Punting might have been the best thing he did. Baugh averaged 51.4 yards per punt in 1943.

That record wasn’t broken until Tennessee’s Ryan Stonehouse averaged 53.7 in 2022.

“There was no spot on the field where he couldn’t drop a punt if he wanted to,” said Dutch Meyer, his TCU coach and the man who designed all those weird and exotic passing plays.

On defense Baugh had 31 interceptions, including 11 in 1943, which also ranked first in the league. That was the year in which Baugh threw four touchdown passes and intercepted four passes in the same game, a day that might even have impressed Ohtani.

Only five active NFL players have more than 31 picks.

But if everything had worked out equally, Baugh would have gladly played baseball. He signed with the Cardinals as a shortstop and found his path blocked by Marty Marion. He was known as ‘Slingin’ Sammy,” a nickname he disdained, because of the way he threw from third base to first as a high school player in west Texas.

The game was far rougher in Baugh’s time, the football was fatter, and the rules were downright inhuman. If a player left the game, he couldn’t return until the next quarter. Therefore, players tended to play through the fractures and the pulls and the hypertensions. There was no makeshift injury tent, and certainly no concussion protocol.

Later in life, Baugh said he enjoyed running his ranch far more than any football game, and his son David still runs that ranch, the 7,600 acres of it. Originally the ranch had no running water, and Baugh and his wife took baths in the horse trough. This is while he was All-Pro and the most celebrated athlete in the nation’s capital.

But, yeah, things were different. Baugh learned how to throw unorthodox, pinpoint passes through a swinging tire that he had hung on a tree. He didn’t think that was special. “Hell, there were a whole lot of old, flat tires in the Depression,” Baugh said. “Every kid did that.”

Lonesome Dove character Gus McRae, played by Robert Duvall was based on Sammy Baugh

He played baseball against Josh Gibson, and the character of Gus McRae that Robert Duvall played on “Lonesome Dove” was modeled after Baugh.
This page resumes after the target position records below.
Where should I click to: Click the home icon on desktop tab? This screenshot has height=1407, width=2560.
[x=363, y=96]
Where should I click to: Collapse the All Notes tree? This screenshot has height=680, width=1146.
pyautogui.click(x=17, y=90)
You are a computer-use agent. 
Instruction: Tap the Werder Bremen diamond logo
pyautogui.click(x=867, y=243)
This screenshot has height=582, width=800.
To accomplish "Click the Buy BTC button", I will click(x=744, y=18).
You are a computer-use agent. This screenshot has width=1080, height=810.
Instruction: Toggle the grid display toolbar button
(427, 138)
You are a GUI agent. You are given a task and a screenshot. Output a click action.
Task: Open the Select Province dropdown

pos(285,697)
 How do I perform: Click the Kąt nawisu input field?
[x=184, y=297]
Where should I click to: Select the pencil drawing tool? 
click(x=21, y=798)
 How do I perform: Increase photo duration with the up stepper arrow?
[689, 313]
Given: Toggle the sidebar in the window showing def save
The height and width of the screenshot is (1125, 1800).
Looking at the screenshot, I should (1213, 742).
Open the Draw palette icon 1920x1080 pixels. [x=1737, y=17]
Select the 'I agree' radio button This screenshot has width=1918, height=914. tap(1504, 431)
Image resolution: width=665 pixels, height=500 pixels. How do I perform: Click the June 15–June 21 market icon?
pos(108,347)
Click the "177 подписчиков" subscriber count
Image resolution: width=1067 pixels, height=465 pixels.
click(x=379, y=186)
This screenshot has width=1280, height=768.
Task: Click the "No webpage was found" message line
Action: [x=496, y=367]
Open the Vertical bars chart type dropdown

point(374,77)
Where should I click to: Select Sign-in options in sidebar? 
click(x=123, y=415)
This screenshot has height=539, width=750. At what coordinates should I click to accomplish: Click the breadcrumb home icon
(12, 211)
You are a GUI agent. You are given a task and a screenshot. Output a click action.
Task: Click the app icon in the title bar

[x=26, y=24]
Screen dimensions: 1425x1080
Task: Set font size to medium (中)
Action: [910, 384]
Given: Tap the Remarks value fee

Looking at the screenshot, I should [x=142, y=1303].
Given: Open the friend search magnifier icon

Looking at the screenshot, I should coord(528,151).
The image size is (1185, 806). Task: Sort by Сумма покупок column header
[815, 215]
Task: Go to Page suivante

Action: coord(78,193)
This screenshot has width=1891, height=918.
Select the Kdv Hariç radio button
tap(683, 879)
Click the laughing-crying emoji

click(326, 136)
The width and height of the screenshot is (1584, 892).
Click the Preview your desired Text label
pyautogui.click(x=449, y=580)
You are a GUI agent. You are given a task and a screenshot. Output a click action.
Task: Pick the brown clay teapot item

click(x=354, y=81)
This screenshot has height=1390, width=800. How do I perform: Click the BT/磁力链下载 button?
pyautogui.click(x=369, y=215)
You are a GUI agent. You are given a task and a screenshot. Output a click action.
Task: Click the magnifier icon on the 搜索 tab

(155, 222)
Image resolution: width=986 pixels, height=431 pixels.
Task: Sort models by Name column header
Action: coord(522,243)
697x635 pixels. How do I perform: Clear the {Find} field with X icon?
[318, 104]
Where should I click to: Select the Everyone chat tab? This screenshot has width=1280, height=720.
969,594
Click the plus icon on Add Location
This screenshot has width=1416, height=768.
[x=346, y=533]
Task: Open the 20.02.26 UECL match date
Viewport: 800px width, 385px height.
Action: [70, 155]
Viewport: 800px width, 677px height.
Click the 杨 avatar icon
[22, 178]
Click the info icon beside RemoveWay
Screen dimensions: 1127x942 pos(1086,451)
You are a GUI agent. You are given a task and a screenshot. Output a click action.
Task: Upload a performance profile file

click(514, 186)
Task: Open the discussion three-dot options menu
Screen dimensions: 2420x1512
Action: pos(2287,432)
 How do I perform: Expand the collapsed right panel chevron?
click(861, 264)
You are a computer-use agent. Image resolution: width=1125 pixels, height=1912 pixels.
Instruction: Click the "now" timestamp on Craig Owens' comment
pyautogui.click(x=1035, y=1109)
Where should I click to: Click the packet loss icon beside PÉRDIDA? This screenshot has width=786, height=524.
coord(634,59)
His favourite trophy was a little trinket that commemorated his first hole-in-one.

He was 94 when he died in 2018.

So when you say Ohtani is out of this world, you’re saying he would have belonged more comfortably in Baugh’s world, which bears little resemblance to our world at all, particularly the football part. And Baugh certainly wasn’t the only two-way player. The Philadelphia Eagles’ Chuck Bednarik played centre and linebacker with the same evil intent, and Les Richter was an eight-time Pro Bowler for the Los Angeles Rams, who played linebacker, center and kicker.

So Baugh was merely following a custom, while Ohtani is blazing a trail.

It appears Ohtani will be blazing it for the Angels the rest of the year. Owner Arte Moreno and general manager Perry Minasian will not be trading him, even though there’s a considerable risk that he’ll flee as a free agent after the season.

RHP Ohtani throws a strike …

Ohtani has said nothing about his intentions except to emphasize that he’s here to win. The Angels are closer to doing that. It’s often mentioned that they haven’t been to the playoffs since a three-game sweep at the hands of Kansas City Royals in 2014, but the last time they actually won a playoff game was 2009, in a six-game American League Championship Series loss to the Yankees.

That’s nearly a generation of Angel fans, marooned in October. To trade Ohtani at this point would have been a contemptible slap in their faces. And if the Angels lose and he leaves, with nothing in return, so what? It will free up $30 million for the Angels to chase a couple of significant players. If they give him a qualifying offer, they’ll get a compensatory draft choice.

This happened after the 2008 season, when Mark Teixeira came from Atlanta, put in a couple of good months and signed with the Yankees. The fan base was outraged and the Angels were crestfallen ... and they used the draft pick to get a bright-eyed kid from south Jersey named Michael Nelson Trout.

Trout then did things that seemed to mark him forever as the best player in Angels’ history. But ‘forever” doesn’t last as long as it used to. We’ll see if Ohtani can stretch time the way Baugh did.